One of these kids goes to my church. I went to Washington to let Congress know I believe Christian legislators should be looking out for them. It’s not a conservative or liberal issue—and I was heartened to find compassion from members of both political parties.
The trip became about more than advocating for the vulnerable in our midst; it also became a chance to talk to legislators about their faith. We had prayer in House Minority Leader Nancy Pelosi’s office with some rather bewildered aides. We prayed over meals in the House cafeteria.
It seems there’s a lot of spiritual confusion among even professed Christian congresspersons. I shared Leviticus 19:33-34, which says that the ancient Israelites were to treat the foreigners as if they were citizens.
“Well,” came a reply, “you cannot expect us to make the Bible into law.”

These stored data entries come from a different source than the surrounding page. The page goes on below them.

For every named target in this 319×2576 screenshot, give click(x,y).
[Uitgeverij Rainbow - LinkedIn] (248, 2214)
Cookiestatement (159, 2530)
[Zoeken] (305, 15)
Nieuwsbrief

“Of course not,” I responded. “But as a matter of principle shouldn’t these ancient laws inform Christian attitudes on modern problems?”
While the response to my question wasn’t reassuring, overall I felt satisfied that whatever the legislative outcome, a group of pastors was able to let their representatives know that they care not only about the DACA kids, but also about their representatives. Caring for “the least of these” sometimes takes us to Capitol Hill, though more often it takes us to the food pantry. It felt good to go the extra mile to speak for that child in my congregation.
But I also realized that I need to pray more for our members of Congress. It’s easy to dismiss “Washington” as many dismal things, but there are Christians there who are earnestly trying to sort out what it means to be a Christian legislator. They face confusing and compromising pressures that you and I do not. Won’t you join me in praying for them?